**WORK ORDER:** Nothing but the lines from the one containing "The height and width of the screenshot is (174, 308)." to the end of the records below should be output, each exactly as written.
------------------------------------------------------------------------
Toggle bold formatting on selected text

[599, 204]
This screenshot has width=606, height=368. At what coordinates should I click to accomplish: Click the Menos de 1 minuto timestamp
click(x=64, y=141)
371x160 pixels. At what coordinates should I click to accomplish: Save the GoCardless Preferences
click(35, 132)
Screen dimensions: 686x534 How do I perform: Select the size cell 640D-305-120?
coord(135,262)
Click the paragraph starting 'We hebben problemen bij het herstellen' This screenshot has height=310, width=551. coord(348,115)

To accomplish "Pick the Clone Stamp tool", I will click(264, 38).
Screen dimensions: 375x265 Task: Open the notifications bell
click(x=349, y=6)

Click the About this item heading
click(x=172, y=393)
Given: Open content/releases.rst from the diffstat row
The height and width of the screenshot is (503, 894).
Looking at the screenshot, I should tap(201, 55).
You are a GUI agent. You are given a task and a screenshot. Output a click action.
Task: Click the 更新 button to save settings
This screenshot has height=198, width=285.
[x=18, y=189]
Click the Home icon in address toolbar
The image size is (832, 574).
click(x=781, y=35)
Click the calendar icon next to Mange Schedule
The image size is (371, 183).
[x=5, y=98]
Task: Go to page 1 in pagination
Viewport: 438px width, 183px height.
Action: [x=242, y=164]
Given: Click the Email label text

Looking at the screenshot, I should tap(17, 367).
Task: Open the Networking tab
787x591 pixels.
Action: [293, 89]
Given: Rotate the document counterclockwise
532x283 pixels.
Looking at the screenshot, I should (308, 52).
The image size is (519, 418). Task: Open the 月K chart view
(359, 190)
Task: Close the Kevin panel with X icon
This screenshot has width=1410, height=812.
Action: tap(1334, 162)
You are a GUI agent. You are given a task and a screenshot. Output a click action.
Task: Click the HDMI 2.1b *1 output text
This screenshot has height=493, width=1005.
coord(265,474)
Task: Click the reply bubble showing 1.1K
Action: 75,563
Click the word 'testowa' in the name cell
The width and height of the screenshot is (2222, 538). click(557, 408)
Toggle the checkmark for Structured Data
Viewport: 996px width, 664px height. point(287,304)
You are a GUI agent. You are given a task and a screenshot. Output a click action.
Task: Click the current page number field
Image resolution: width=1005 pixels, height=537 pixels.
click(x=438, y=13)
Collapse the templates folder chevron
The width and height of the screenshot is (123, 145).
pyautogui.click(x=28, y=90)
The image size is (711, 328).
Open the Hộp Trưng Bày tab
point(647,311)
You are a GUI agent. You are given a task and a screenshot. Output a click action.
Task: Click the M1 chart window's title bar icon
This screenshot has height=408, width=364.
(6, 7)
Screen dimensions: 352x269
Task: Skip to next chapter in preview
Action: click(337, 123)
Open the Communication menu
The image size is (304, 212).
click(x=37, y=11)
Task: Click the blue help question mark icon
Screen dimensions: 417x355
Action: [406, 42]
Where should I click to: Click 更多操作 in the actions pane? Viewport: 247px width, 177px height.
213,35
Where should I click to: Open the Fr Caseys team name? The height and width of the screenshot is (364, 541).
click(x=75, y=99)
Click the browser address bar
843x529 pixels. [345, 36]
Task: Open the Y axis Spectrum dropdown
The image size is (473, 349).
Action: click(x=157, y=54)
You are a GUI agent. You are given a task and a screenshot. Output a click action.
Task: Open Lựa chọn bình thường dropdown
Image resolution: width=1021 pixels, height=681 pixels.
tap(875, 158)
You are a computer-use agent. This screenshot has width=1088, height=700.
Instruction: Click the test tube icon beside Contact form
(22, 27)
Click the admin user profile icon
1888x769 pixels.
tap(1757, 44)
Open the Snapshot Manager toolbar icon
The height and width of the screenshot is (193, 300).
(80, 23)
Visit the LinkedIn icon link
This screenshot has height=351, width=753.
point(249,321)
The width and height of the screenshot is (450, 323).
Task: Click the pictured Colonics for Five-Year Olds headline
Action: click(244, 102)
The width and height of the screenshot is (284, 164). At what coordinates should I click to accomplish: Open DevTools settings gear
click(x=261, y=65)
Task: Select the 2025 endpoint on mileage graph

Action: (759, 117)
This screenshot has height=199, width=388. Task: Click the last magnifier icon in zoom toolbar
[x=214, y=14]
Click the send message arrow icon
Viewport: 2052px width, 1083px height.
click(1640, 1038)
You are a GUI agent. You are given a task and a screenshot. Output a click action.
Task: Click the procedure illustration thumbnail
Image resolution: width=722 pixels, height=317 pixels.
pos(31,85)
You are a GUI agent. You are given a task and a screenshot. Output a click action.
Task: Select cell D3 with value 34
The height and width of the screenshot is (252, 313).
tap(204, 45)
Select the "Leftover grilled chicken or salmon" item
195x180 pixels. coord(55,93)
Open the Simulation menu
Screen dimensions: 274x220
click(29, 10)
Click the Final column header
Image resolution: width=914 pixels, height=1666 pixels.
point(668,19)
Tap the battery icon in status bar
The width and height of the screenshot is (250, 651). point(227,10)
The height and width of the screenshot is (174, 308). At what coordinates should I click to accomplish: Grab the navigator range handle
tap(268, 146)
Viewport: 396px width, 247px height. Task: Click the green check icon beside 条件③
------------------------------------------------------------------------
**SOLUTION TO THIS EXERCISE:**
The height and width of the screenshot is (174, 308). At what coordinates should I click to accomplish: Grab the navigator range handle
tap(268, 146)
Viewport: 396px width, 247px height. Task: Click the green check icon beside 条件③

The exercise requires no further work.